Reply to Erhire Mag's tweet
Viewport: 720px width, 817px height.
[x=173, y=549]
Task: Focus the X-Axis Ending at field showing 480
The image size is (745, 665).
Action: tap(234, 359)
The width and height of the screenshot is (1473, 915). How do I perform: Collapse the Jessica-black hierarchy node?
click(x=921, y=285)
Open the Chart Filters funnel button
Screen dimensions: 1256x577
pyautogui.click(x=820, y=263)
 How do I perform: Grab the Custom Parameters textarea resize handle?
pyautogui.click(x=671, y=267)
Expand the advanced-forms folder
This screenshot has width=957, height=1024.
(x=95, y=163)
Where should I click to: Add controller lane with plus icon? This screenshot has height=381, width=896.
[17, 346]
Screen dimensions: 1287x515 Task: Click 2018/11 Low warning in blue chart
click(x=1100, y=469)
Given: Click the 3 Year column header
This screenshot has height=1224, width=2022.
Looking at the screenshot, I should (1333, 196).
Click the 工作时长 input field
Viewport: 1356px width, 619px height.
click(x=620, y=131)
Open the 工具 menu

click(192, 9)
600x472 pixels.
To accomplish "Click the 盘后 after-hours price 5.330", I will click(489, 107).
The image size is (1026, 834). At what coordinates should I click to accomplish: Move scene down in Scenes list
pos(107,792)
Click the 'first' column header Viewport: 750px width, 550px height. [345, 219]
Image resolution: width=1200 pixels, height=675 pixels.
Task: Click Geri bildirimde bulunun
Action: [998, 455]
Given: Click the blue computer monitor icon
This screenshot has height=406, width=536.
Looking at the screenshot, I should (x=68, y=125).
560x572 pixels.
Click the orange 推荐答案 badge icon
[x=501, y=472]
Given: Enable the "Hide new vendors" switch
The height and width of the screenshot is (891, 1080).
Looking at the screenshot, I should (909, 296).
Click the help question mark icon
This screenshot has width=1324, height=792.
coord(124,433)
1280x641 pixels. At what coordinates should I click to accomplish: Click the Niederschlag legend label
========
> [Work required]:
Retype the listing exactly, in full.

> [Problem solution]:
Reply to Erhire Mag's tweet
Viewport: 720px width, 817px height.
[x=173, y=549]
Task: Focus the X-Axis Ending at field showing 480
The image size is (745, 665).
Action: tap(234, 359)
The width and height of the screenshot is (1473, 915). How do I perform: Collapse the Jessica-black hierarchy node?
click(x=921, y=285)
Open the Chart Filters funnel button
Screen dimensions: 1256x577
pyautogui.click(x=820, y=263)
 How do I perform: Grab the Custom Parameters textarea resize handle?
pyautogui.click(x=671, y=267)
Expand the advanced-forms folder
This screenshot has width=957, height=1024.
(x=95, y=163)
Where should I click to: Add controller lane with plus icon? This screenshot has height=381, width=896.
[17, 346]
Screen dimensions: 1287x515 Task: Click 2018/11 Low warning in blue chart
click(x=1100, y=469)
Given: Click the 3 Year column header
This screenshot has height=1224, width=2022.
Looking at the screenshot, I should (1333, 196).
Click the 工作时长 input field
Viewport: 1356px width, 619px height.
click(x=620, y=131)
Open the 工具 menu

click(192, 9)
600x472 pixels.
To accomplish "Click the 盘后 after-hours price 5.330", I will click(489, 107).
The image size is (1026, 834). At what coordinates should I click to accomplish: Move scene down in Scenes list
pos(107,792)
Click the 'first' column header Viewport: 750px width, 550px height. [345, 219]
Image resolution: width=1200 pixels, height=675 pixels.
Task: Click Geri bildirimde bulunun
Action: [998, 455]
Given: Click the blue computer monitor icon
This screenshot has height=406, width=536.
Looking at the screenshot, I should (x=68, y=125).
560x572 pixels.
Click the orange 推荐答案 badge icon
[x=501, y=472]
Given: Enable the "Hide new vendors" switch
The height and width of the screenshot is (891, 1080).
Looking at the screenshot, I should (909, 296).
Click the help question mark icon
This screenshot has width=1324, height=792.
coord(124,433)
1280x641 pixels. At what coordinates should I click to accomplish: Click the Niederschlag legend label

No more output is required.